Hello! A good friend of mine passed away last summer and I am missing him. I share this true little story I wrote about him as I recall how happy he was last Christmas. I also unite with all those who are facing their first Christmas without a loved one. We are united in spirit.
Giving
from the heart
One
person’s story about coping without a loved one at Christmas
Last
Christmas, those words were John’s mantra. Deciding to put his love into action,
he donated to several food and toy drives, reaching out to help others less
fortunate. Singing Christmas carols as he made his deliveries, I witnessed his enthusiasm
and joy, which touched and warmed my heart. We had an extra special Christmas
that year.
Unexpectedly, last May John fell ill.
Medical tests revealed he had terminal cancer and only a few months to live.
Shocked and saddened, I was by his side
during his final journey in life, spanning a mere six weeks. I held his hand late
into the evenings as he talked about his life and how he had found immense
peace in his later years. He passed away surrounded by love, always positive,
always joyful.
Unfortunately, my own heart snapped in
two. Grief wrapped around me and held on tight.
Now it is December again, one full year
later, and I miss John so much that I had barely spared a thought to the fact
Christmas was arriving fast.
Amid my tears, I remembered his smiling
face as he handed me this necklace, and surprisingly and without warning, I
found my own smile slowly inch across my face. I recalled his delight last
Christmas, his love in action, and how he cared for so many people who were in
great need.
It was time for me to follow his example.
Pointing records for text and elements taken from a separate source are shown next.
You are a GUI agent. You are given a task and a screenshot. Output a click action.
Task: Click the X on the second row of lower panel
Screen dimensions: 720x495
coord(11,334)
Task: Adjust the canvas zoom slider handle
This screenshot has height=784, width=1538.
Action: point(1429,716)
It was time for me to put my own love into
action.
It was time for me to remember who John
really was and the simple fact, he wouldn’t want me moping around, miserable.
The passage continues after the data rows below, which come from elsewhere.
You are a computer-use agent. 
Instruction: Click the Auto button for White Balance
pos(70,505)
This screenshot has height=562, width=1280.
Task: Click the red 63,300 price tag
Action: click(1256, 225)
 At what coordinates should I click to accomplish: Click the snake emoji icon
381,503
Clasping the butterfly necklace around my
neck, I hurried to the grocery store. I was on a mission – a ‘John’ mission. Collecting
food, I placed it in the trunk of my car and headed to a toy store to load up.
Later in the day, as I dropped my
offerings in the collection boxes, I took a moment to hold on to my butterfly.
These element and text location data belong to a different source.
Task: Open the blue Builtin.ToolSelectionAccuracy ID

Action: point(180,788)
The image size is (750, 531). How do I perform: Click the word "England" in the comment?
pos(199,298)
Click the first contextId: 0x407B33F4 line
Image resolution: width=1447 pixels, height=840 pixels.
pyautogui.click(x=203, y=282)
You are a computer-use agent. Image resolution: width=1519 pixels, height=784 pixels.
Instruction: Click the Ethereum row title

Staring up to the heavens I whispered, “This one’s for you, John.” I also held
in my heart everyone, like me, who are facing their first Christmas without a
loved one. We were all united in spirit.
For the first time, in a long time, I
experienced joy. I felt as if I had been in a cocoon and was now ready to burst
forth like the butterfly, free and rejoicing, filled with Christmas goodwill.
John had given me the best Christmas
present ever, as I was reminded again that by giving from the heart to others, my
own heart snapped back together. I was whole again.
Merry Christmas, my friend. I will never,
ever forget you, and your legacy lives on. I promise.